The Tyne Tees Steam Shipping Company provided shipping services in the United Kingdom from 1904 to 1943.

History

Four companies came together in 1904 to form the Tyne Tees Steam Shipping Company. These were:
The Tyne Steam Shipping Co. Ltd, 
The Tees Union Steamship Co. Ltd, 
The Free Trade Wharf Co. Ltd 
Furness Withy & Co.
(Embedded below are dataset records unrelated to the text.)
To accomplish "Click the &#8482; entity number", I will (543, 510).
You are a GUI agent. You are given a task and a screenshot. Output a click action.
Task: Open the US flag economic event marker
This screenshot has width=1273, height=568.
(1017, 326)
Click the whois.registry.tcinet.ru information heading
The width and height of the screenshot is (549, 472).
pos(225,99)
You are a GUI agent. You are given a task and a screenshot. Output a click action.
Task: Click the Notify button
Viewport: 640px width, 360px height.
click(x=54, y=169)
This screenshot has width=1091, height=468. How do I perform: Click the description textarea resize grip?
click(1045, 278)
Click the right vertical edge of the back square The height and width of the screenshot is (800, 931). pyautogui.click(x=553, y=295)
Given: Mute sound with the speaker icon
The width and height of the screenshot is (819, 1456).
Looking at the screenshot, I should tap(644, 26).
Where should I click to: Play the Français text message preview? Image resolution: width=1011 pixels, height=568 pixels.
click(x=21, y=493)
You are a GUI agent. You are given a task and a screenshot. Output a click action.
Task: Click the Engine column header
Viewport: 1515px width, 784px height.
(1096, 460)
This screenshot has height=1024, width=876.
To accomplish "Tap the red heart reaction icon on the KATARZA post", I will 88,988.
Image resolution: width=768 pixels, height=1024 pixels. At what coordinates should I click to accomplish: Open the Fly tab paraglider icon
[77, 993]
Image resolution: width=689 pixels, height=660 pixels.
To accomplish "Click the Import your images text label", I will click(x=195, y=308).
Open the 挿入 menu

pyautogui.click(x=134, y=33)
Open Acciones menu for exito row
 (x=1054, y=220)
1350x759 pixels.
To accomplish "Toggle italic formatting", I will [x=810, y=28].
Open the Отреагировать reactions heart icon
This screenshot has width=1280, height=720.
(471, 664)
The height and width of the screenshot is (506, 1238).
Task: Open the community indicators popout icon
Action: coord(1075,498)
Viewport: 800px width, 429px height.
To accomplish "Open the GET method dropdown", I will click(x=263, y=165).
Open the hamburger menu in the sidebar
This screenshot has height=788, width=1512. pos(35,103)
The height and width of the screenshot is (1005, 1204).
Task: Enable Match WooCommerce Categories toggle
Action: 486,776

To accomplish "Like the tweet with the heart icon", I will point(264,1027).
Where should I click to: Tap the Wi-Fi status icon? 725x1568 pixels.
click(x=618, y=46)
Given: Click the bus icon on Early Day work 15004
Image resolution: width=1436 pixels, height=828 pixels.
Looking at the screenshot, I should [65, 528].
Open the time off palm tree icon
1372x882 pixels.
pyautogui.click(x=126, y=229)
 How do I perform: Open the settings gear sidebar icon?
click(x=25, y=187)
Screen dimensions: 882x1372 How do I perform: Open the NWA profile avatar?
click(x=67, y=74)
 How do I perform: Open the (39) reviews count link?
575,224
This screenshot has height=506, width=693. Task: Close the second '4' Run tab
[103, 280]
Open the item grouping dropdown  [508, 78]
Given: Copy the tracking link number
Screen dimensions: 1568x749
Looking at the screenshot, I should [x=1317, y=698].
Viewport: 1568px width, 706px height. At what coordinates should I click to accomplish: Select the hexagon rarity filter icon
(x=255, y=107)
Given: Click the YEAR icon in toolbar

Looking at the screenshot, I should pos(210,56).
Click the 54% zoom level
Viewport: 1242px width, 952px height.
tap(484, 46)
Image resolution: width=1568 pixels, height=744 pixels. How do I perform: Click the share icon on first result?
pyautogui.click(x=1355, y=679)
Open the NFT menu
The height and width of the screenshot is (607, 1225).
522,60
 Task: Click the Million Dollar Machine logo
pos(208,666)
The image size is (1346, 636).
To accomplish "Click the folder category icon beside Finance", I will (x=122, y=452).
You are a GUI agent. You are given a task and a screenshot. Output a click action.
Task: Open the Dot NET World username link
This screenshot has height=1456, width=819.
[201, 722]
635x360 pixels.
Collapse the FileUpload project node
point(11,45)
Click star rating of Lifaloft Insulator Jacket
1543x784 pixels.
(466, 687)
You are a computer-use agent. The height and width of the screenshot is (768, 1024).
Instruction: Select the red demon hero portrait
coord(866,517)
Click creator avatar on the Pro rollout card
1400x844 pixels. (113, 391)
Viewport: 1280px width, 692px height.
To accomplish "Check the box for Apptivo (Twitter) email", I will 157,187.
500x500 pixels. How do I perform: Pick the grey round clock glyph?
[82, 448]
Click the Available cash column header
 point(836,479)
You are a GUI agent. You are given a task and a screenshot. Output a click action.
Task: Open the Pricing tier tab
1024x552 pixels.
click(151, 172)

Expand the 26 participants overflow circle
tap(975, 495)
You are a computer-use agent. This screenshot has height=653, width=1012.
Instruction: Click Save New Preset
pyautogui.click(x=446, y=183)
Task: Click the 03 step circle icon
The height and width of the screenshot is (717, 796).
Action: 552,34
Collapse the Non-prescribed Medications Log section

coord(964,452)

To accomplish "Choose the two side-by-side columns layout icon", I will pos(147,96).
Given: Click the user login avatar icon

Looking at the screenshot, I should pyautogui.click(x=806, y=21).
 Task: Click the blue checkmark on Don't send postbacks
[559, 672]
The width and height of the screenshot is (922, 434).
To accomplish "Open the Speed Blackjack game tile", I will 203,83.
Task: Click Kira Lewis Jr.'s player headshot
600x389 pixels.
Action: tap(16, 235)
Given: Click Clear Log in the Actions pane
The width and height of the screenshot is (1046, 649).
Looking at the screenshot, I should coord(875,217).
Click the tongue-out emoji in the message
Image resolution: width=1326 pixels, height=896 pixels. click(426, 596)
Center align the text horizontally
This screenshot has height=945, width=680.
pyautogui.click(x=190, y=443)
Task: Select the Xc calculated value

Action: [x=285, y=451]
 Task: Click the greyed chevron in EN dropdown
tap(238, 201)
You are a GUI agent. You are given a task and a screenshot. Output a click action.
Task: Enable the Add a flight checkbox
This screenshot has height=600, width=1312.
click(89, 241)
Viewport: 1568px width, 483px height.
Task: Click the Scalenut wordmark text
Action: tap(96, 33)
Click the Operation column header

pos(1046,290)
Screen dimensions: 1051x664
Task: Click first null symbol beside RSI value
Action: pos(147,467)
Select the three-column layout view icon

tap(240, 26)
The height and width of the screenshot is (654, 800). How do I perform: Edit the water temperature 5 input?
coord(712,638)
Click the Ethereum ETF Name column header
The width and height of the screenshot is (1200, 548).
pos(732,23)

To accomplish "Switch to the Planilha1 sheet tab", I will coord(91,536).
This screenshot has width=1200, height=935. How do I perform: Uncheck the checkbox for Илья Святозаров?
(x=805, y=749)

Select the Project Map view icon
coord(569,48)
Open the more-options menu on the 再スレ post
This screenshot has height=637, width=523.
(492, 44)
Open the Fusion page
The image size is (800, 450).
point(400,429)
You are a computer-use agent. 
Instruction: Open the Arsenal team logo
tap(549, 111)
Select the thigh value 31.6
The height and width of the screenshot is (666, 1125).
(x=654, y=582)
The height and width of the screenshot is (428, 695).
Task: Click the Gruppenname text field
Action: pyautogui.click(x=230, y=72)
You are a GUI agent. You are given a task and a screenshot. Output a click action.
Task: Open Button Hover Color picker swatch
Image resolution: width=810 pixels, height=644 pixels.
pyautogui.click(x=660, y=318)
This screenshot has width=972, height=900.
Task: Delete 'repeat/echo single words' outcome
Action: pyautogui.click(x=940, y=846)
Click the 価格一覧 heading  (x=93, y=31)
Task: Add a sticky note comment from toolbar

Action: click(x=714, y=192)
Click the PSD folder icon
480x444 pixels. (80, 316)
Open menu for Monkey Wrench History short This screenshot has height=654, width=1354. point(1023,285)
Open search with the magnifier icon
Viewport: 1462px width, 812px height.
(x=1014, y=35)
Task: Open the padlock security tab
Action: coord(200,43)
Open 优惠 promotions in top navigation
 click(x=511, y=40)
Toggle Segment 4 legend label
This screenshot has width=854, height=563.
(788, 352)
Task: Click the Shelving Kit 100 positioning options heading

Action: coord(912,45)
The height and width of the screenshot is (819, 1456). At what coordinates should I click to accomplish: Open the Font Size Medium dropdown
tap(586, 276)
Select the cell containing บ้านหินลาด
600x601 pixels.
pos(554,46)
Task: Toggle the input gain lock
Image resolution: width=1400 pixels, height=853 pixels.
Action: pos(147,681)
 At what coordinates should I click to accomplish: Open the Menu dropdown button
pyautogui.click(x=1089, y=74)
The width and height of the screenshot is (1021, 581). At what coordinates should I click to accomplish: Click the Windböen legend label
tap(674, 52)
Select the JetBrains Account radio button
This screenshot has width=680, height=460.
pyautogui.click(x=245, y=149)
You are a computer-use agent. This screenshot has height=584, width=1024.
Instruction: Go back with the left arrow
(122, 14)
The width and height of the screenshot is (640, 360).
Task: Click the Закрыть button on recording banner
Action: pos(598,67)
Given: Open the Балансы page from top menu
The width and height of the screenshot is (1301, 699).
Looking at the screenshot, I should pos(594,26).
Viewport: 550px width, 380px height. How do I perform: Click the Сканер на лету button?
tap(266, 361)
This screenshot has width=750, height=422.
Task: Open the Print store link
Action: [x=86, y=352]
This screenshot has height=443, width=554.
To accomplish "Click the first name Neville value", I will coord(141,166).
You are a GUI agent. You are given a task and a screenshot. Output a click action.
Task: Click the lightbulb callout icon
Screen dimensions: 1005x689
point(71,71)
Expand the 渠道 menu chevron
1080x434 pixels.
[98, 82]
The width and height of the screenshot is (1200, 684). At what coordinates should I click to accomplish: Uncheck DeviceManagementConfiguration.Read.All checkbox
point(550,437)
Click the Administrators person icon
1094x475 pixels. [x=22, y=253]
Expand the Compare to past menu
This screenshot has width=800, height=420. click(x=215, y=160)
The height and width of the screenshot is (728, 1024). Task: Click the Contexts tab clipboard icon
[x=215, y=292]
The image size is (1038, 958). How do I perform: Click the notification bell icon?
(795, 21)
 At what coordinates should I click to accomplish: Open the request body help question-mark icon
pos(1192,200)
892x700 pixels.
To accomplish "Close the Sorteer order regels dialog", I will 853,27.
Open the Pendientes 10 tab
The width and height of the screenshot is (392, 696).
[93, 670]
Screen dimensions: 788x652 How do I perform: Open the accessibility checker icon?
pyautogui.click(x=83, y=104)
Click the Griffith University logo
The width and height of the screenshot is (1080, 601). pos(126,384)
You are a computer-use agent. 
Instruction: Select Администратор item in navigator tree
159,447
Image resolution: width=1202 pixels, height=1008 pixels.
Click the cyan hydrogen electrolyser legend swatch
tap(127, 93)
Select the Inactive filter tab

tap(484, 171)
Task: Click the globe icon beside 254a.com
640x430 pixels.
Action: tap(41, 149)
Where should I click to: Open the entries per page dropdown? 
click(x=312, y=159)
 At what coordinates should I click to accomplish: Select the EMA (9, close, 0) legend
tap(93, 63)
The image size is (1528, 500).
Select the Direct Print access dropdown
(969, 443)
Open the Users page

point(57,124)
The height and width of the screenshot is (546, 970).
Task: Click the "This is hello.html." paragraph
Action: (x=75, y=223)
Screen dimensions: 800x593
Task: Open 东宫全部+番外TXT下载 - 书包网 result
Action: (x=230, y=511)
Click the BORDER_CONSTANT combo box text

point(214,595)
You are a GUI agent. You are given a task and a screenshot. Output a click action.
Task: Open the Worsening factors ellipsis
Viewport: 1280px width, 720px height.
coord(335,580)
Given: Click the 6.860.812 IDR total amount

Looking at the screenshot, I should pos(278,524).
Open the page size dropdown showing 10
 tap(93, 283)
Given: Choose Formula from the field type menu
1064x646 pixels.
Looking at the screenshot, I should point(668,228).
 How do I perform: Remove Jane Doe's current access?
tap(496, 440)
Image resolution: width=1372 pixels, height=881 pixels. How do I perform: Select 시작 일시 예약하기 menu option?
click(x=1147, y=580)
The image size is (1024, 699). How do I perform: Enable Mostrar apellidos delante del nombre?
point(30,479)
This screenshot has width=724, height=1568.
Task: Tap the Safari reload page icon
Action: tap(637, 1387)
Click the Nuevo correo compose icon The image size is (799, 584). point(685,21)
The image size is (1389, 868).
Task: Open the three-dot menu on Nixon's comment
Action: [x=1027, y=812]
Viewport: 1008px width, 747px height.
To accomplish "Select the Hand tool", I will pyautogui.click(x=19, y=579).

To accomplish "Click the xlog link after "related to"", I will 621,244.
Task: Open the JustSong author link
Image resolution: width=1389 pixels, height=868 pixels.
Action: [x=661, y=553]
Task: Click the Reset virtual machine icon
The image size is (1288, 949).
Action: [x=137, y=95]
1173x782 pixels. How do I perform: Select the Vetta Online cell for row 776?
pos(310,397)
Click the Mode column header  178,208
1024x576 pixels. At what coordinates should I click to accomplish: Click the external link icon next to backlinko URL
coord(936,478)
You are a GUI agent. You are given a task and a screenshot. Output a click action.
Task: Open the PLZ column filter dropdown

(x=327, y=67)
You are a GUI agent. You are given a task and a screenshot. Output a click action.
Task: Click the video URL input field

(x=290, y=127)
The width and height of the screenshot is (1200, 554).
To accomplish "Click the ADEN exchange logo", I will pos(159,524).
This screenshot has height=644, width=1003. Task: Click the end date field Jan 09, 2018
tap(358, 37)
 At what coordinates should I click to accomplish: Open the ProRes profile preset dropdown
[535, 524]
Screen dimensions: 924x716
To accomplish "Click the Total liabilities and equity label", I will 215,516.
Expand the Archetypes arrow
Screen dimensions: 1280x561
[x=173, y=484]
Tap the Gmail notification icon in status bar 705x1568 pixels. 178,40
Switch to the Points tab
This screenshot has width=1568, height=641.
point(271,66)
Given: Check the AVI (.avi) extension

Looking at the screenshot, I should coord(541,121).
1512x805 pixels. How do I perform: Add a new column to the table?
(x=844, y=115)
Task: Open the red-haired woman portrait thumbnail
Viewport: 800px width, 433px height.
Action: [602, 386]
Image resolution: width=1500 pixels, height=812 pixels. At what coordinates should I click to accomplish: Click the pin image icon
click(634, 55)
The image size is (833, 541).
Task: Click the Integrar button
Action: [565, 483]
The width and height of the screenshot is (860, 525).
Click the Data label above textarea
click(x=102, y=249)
Ltd

Passenger services were operated between Newcastle upon Tyne, London and the continent until the Great Depression in the United Kingdom.

The vessels and interests of the company were purchased by Coast Lines in 1943.

The former Headquarters building is now the Hotel du Vin.

Routes : Passenger / Cargo and Cargo only 

Newcastle and Sunderland  to London / Antwerp / Rotterdam / Amsterdam / Dordrecht / Hamburg / Bremen / Ghent / Northern French Ports.

Middlesbrough  to Bremen / Hamburg.

Livery
Funnel : Black with red top and dividing white band.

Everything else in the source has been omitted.